#### [SET TASK 1]
In the question on efflux velocity, why is the writer unsure about the proposed equation? Respond in one to three sentences.
#### [SET TASK 2]
Rewrite the part of the efflux velocity question starting with "The vessel has" and going on through "at the bottom.", putting "boundary" in place of "interface".

#### [EXTRACT PROVIDED]
+---+

# Efflux velocity vessel filled with air and fluid

I want to calculate the effelux velocity for this open vessel with area $$A_1$$ with a small outlet with area $$A_2$$ as a function of time. The atmospheric pressure is $$p_0$$.

The vessel has height $$h = h_{air} + h_{fluid}$$ and is filled with a fluid. I want to take into account the velocity and potential head losses of the air. I am not interested in other losses.

An idea is to calculate the velocity starting from this equation.

$$(p_0-\rho_{air}g(h_{air}+h_{air} - z) -\frac{1}{2}\rho_{air}v^2)+\frac{1}{2}\rho_{fluid}v^2+\rho_{fluid}gz = p_0 + \rho_{fluid}\frac{A_1^2}{2A_2^2} v^2$$

I am in doubt as I don't know how to deal with the equilibrium at the interface between the fluid and the air. I know that in principle Bernouilli is not valid for a flow with two different fluids. I think the point of the question may be that the air contribution is completely negligible. You are simply converting the potential energy of the still water at height $$h_\text{fluid}$$ to kinetic energy at the bottom.

+---+

#### [DATASET]
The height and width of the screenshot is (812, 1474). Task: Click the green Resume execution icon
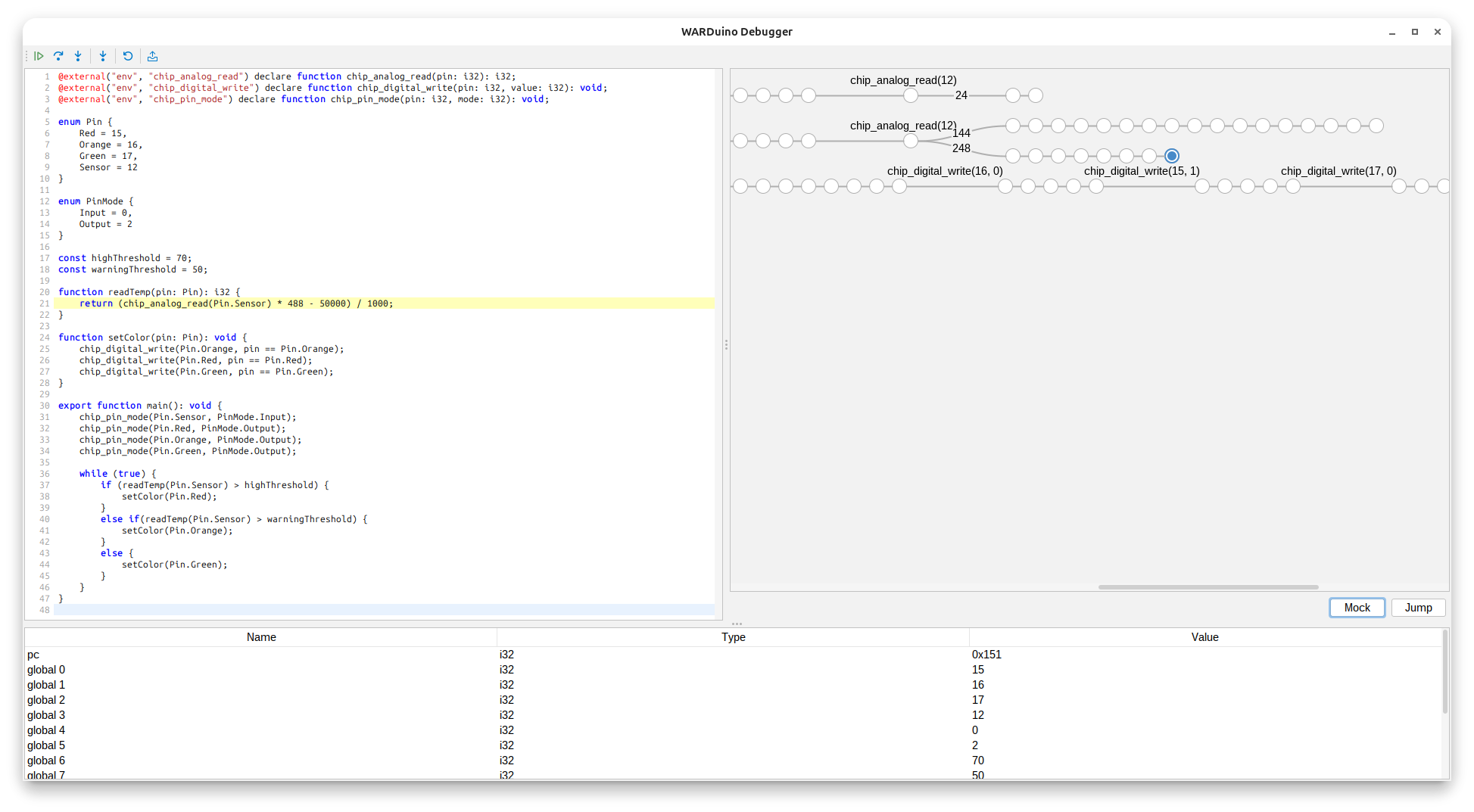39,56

+---+

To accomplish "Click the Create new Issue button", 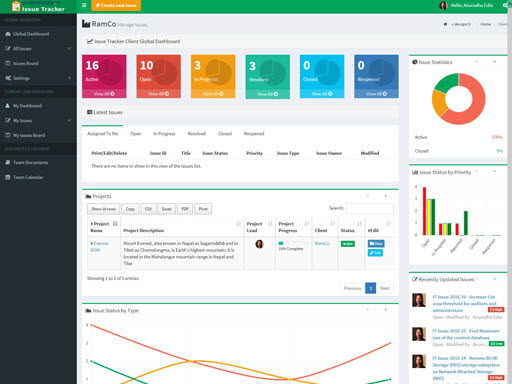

+---+

#### [REPLY 1]
The writer does not know how to deal with the equilibrium at the interface between the fluid and the air. The writer also knows that, in principle, Bernouilli is not valid for a flow with two different fluids.

#### [REPLY 2]
The vessel has height $$h = h_{air} + h_{fluid}$$ and is filled with a fluid. I want to take into account the velocity and potential head losses of the air. I am not interested in other losses.

An idea is to calculate the velocity starting from this equation.

$$(p_0-\rho_{air}g(h_{air}+h_{air} - z) -\frac{1}{2}\rho_{air}v^2)+\frac{1}{2}\rho_{fluid}v^2+\rho_{fluid}gz = p_0 + \rho_{fluid}\frac{A_1^2}{2A_2^2} v^2$$

I am in doubt as I don't know how to deal with the equilibrium at the boundary between the fluid and the air. I know that in principle Bernouilli is not valid for a flow with two different fluids. I think the point of the question may be that the air contribution is completely negligible. You are simply converting the potential energy of the still water at height $$h_\text{fluid}$$ to kinetic energy at the bottom.